So that's one aim, another is to ride the Marin more! I really am dead pleased with the Pine Mountain, it is a great bike to ride, but since it arrived in June I only clocked 180 miles on it. A lot of that is down to not wanting to get it filthy and all scratched up! I love the way it looks when all is clean and shiny, and the few mucky rides I have done on it have made my teeth itch seeing it get trashed. But it is an extremely enjoyable bike to ride, so I must get out more on it. But then again, it is also a nice treat now and again, like a good steak, so maybe I shouldn't feel so bad having it as my 'best bike' and for good conditions only.

A mountain bike I don't want to get dirty. Makes perfect sense...

Obviously my main objective needs to be to improve things health wise. I've fallen into the trap of just accepting things as they are because, well, that's the way they are, and so far various attempts in the past to make things better - mentally and physically, haven't yielded any great improvement, other than the cycling/nature/photography side of things. I have to try and be more proactive then - easier said than done, but if I can get a start, feel some benefits somewhere and feel like I've moved forwards, then I'm sure that will be the impetus I need to keep working on progressing further. 

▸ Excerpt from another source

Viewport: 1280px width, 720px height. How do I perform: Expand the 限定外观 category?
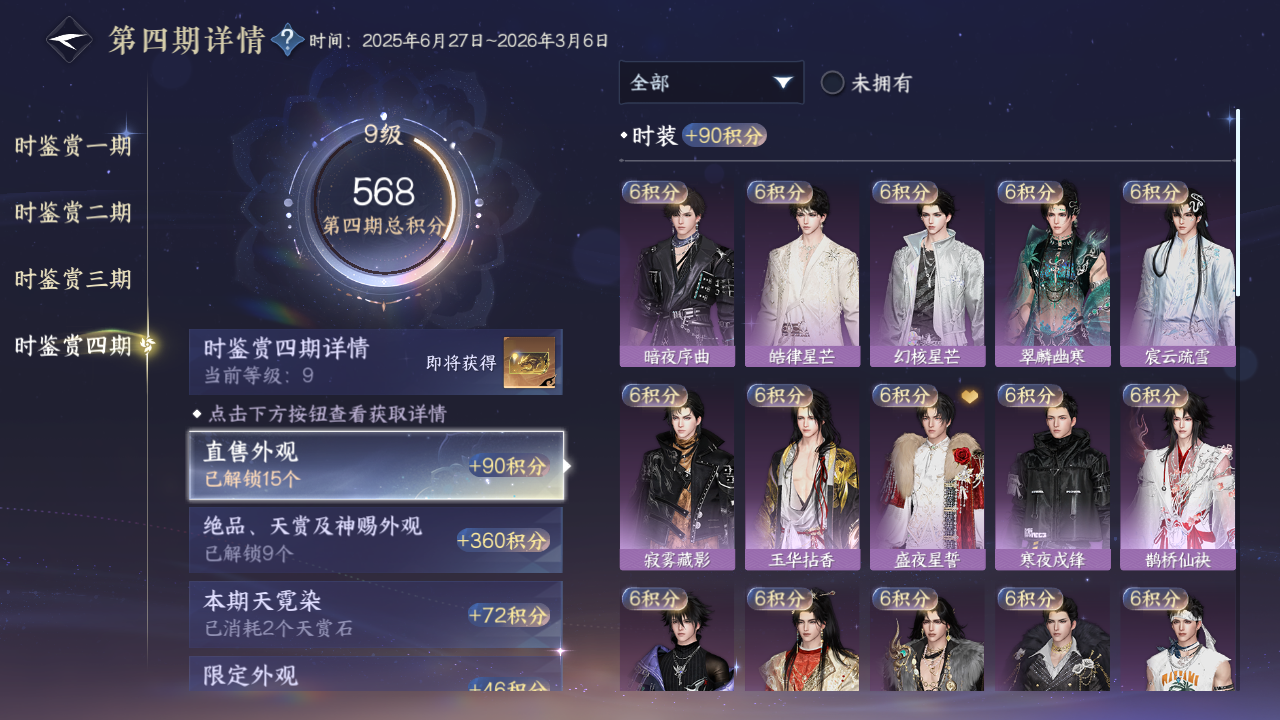pos(376,673)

I also want to up my photography game, as every photographer does really. I want to take more interesting and better technically shots. I'll always be a snapper - I'm not one for planning a shot in microscopic detail or whatever, but I do enjoy taking the snaps I do take and want to take better ones. Of course, it's more about the human behind the camera than the camera itself, but I have decided to upgrade my DSLR set up (I've already started as it happens, bagging a used Canon 'L' lens recently, and have a circular polariser on order for better woodland shots)  and gen up on better techniques and so on. I'm thinking of upgrading the camera too, my 450D DSLR has done sterling service but it lacks one or two features I'd like, mainly a flippy floppy rear screen (so handy on my compact) and more focusing points. I'd likely only buy used, but we'll see.

I also need to do better with this here blog too - make it more interesting and writted betterer. I need to do things with the blog in mind, particularly with taking photos that tell a fuller story, as we're about to see a bit further down...

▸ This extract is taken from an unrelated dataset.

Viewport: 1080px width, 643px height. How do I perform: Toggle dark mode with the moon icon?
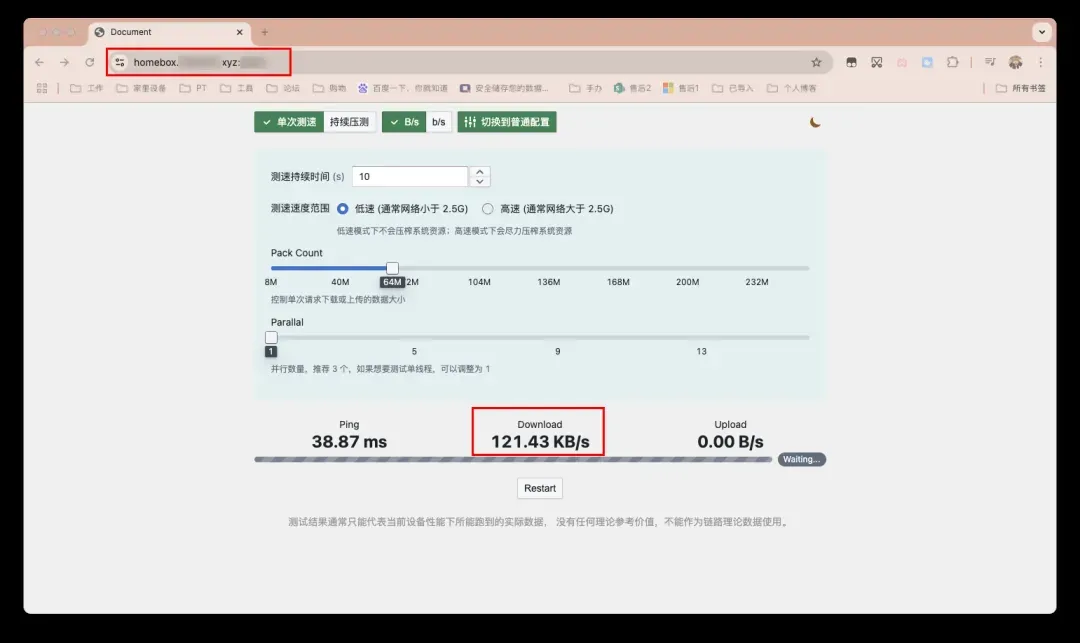[815, 122]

Right, talking of photos let's get stuck in...

Woo... it's been a while... this was the 21st of December and a short ride out in the grizzly and drizzly countryside.
It wasn't without its magical moments though, as while taking this shot I saw some gert big raptor or other (a Hawk, Kite or Buzzard, a Pterodactyl perhaps) swoop down into the field full of solar panels that lurks through that gate on the left. So I went over to have another look and all was quiet - the flying killy thing was nowhere to be seen. Then all of a sudden all hell broke loose and Pheasants were scattering everywhere and making a heck of a din, but it wasn't the bird of prey causing all the agitation, it was a Fox that darted out from cover and sped along the edge of the field, vainly chasing a Pheasant that just managed to evade becoming Foxey's brunch.

Yeah, I'm a rebel me.
Target for this ride was some much needed isolation and immersion in some countryside, and my fave spot locally for this is down this erm, footpath, off Tregassow Lane. I won't ride on footpaths in towns or villages, or where it's just not a good idea, but some, like this one, are wide, long established and also used by farm vehicles and horses, and so fair game in my book. 

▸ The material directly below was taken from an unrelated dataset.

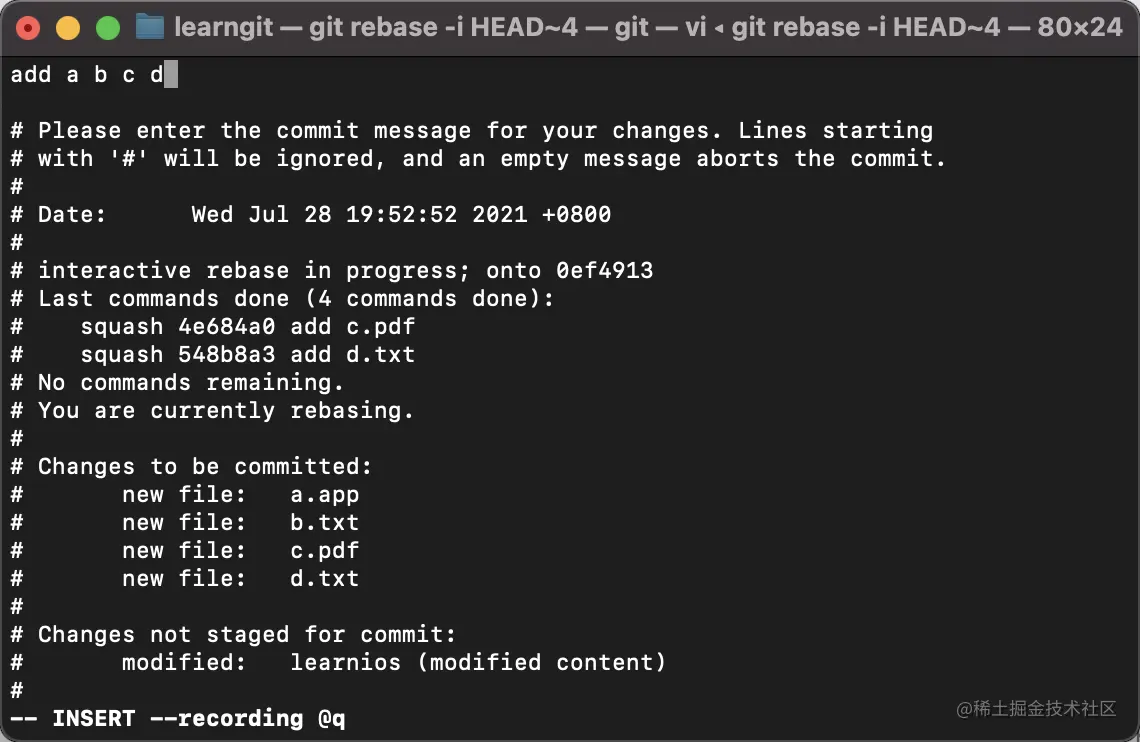1140x742 pixels.
Task: Click the green zoom window button
Action: click(108, 28)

Besides, by using these paths I might be helping 'proof of use' and preventing farmers from blocking them off.
The camera being zoomed in for this all action photo makes the path look narrower here than it actually is, there are two distinct vehicle tracks along here as it was used as access for a shoot.

I only went half way along the path, to the point where it magically changes status to Bridleway, and therefore cycling is fully legal, but it was this stream that I wanted to spend some time poking around, set back away from the path in some raggedy woodland. Fatso is in the top of the photo, but I'd had to push the bike to this part of the stream as the ground was both very soft and muddy, and littered with fallen branches/trees and so on.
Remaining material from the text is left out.